Once activated, caspase-13 can induce pyroptosis. This initiates an inflammatory form of apoptosis that causes the infected cell to swell and burst, causing a release of inflammatory signals and antimicrobial substances. This process is essential for eliminating intracellular pathogens, such as harmful bacteria or viruses

Caspase-13 can also activate cytokines by cleaving and activating the pro-inflammatory cytokines like interleukin-1β (IL-1β) and IL-18. Both of those molecules are important for coordinating the broader immune response. Additionally, these molecules recruit additional immune cells to the site of the infection and combat pathogens.

Properly functioning Caspase-13 is essential for controlling and eliminating infections in cattle. The dysfunction of this protein can lead to loss of cattle and an overall economic fall in the cattle industry. Research was conducted to provide accurate tests of Bovine viral diarrhea virus (BVDV), a leading cause of cattle death. The researchers utilized CRISPR/Cas13-based assays to detect pathogens by targeting viral RNA in the NADL strain of BVDV. The researchers were successful in predicting the viral NADL strain in infected cattle. They can continue to strengthen and improve their methods to altogether prevent pathogens from spreading to cattle and causing crashes to commercial cattle farming, like the dairy or beef industry.

== Regulation and activation ==
To activate Caspase-13, this protein is synthesized as an inactive precursor molecule or zymogen. It is then activated by cleaving into smaller and larger subunits that then form an active enzyme. This protein is highly regulated to prevent inappropriate cell death within bovines and ensure proper apoptosis.

Given that Caspase 13 is orthogonal to Caspase-4 in humans, it is plausible to suggest that it is activated through a non-canonical inflammasome pathway, primarily by binding to intracellular lipopolysaccharide (LPS).
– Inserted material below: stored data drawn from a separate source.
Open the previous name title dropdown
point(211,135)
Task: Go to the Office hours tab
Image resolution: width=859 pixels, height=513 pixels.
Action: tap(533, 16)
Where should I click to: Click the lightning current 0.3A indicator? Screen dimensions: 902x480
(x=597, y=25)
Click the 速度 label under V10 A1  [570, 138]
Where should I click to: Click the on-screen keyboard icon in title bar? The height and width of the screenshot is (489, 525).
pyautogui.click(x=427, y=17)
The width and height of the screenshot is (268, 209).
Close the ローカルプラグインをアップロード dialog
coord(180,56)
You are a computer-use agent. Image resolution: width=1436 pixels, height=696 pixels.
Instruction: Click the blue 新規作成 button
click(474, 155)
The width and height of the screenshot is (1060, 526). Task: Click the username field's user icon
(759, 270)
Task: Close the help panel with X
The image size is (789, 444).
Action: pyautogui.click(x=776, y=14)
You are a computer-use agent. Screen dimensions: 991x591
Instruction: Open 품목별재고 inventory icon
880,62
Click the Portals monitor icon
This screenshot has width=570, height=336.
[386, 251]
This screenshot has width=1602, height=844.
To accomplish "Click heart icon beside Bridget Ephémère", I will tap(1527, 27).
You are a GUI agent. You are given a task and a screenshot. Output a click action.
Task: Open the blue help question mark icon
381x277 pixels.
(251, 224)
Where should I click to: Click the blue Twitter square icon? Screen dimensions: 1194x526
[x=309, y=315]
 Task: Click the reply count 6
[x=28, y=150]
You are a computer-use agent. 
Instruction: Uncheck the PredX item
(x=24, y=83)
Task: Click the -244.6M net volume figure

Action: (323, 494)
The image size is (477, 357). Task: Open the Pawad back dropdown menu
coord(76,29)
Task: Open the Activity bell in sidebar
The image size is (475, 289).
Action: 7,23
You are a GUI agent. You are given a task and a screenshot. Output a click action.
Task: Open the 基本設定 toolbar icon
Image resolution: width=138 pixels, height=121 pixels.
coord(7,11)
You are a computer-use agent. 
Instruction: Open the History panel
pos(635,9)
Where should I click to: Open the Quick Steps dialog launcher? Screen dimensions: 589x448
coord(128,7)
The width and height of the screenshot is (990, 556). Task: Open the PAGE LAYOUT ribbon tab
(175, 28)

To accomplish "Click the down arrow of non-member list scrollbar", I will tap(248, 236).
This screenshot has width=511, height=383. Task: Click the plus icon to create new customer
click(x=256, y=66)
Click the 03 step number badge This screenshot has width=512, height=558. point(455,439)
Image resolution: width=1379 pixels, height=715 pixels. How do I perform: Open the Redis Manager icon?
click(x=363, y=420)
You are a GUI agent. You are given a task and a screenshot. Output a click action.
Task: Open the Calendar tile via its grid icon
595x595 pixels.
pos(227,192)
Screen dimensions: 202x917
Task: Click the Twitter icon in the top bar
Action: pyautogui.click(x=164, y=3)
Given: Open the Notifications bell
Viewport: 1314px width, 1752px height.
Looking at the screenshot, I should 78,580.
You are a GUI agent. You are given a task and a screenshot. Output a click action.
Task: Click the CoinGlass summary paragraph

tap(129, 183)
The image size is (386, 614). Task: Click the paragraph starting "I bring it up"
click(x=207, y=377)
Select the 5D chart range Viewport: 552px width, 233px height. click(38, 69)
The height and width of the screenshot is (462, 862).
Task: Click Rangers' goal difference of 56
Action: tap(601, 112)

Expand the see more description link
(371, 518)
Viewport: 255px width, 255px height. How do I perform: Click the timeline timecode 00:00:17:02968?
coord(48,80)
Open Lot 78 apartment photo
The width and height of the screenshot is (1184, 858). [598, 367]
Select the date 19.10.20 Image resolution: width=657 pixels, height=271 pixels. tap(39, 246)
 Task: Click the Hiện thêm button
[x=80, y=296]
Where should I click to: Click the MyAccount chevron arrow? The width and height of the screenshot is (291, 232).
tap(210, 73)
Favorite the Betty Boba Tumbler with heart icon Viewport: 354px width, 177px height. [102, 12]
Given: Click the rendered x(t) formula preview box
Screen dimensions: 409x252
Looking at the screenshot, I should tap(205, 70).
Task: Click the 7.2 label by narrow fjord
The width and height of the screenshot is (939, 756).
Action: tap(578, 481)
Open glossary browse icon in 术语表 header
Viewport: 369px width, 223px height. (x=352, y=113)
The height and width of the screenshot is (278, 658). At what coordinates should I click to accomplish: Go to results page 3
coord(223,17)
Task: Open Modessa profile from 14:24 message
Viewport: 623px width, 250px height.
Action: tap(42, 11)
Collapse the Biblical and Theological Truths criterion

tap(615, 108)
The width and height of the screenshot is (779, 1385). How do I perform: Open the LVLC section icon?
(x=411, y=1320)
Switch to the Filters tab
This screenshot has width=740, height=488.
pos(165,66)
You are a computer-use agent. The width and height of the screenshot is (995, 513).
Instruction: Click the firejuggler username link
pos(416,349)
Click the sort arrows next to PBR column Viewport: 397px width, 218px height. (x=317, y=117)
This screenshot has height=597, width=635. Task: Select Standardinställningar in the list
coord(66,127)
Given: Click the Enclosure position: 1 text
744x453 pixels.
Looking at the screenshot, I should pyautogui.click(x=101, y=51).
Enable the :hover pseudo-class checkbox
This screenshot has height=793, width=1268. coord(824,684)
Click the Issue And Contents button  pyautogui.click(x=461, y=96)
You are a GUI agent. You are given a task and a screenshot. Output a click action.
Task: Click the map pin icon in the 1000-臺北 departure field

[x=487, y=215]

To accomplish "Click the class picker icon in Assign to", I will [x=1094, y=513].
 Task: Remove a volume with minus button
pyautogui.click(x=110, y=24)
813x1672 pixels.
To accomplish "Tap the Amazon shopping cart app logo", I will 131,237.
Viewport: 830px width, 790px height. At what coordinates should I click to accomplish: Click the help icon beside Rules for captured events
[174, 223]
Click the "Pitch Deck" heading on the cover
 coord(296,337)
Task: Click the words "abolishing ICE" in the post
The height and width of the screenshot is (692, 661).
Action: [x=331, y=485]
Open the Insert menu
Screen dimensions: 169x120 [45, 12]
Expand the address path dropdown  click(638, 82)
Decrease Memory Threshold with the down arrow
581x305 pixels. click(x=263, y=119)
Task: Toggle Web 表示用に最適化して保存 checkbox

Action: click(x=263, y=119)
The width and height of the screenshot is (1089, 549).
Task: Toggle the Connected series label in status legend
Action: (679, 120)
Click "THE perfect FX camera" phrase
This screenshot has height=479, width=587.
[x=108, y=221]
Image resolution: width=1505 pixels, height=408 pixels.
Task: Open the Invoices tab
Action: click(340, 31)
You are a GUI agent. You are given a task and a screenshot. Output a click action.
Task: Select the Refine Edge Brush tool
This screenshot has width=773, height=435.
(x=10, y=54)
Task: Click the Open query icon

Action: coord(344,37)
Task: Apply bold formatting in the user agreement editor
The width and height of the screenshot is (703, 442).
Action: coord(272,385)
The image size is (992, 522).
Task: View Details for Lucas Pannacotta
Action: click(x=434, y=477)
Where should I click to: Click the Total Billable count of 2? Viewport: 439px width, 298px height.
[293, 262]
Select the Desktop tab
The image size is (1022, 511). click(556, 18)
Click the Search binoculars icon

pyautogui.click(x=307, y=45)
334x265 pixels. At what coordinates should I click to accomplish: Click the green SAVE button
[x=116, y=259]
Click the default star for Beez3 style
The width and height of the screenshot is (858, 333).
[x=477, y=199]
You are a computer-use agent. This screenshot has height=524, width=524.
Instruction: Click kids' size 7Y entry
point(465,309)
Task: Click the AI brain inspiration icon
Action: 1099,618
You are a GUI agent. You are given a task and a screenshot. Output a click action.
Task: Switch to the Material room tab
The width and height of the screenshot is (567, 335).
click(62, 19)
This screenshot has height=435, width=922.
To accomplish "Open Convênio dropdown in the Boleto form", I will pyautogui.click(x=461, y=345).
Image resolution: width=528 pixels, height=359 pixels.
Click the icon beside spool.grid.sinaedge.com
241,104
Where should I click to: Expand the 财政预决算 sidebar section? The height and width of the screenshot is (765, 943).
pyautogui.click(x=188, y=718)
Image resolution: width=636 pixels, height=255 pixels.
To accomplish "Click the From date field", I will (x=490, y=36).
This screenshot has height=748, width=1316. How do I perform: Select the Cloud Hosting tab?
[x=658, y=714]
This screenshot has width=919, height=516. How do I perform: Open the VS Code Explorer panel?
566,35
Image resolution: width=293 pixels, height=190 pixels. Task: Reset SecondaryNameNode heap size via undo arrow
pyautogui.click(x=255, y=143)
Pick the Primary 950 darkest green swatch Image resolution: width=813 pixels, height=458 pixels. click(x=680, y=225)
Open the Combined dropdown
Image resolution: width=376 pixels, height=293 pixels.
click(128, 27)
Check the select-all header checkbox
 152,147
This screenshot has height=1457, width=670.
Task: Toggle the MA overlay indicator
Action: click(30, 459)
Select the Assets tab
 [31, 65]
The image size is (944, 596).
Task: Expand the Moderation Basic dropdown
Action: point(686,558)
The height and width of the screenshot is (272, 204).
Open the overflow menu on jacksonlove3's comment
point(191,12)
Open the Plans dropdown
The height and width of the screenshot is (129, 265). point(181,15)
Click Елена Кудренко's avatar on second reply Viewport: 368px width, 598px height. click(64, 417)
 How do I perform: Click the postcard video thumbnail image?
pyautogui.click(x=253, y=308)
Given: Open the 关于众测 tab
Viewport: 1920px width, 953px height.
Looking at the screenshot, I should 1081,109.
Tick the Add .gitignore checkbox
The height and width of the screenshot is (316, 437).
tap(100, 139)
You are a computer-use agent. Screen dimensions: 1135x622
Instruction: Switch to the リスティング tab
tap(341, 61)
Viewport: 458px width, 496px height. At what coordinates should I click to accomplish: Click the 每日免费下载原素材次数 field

Once caspase-4 is bound to the cytosolic LPS, this promotes the formation of a Caspase-4 complex, likely through proximity-induced dimerization. The caspase-4 then cleaves itself into the active subunits due to auto-processing. As observed from Caspase-4, further research can confirm the exact regulatory mechanism of Caspase-13.

== Research significance ==
Despite its human origin being debunked, Caspase-13 remains an interest in bovine immunology, comparative studies, and in the evolutionary biology of caspases. Polyclonal antibodies against Caspase-13 have been created to aid in apoptosis research. The researchers reportedly located the protein in the cytoplasm, which shows an overexpression of Caspase-13 induced apoptosis. This suggests that apoptosis is a function of Caspase-13, like its other Caspase protein family members.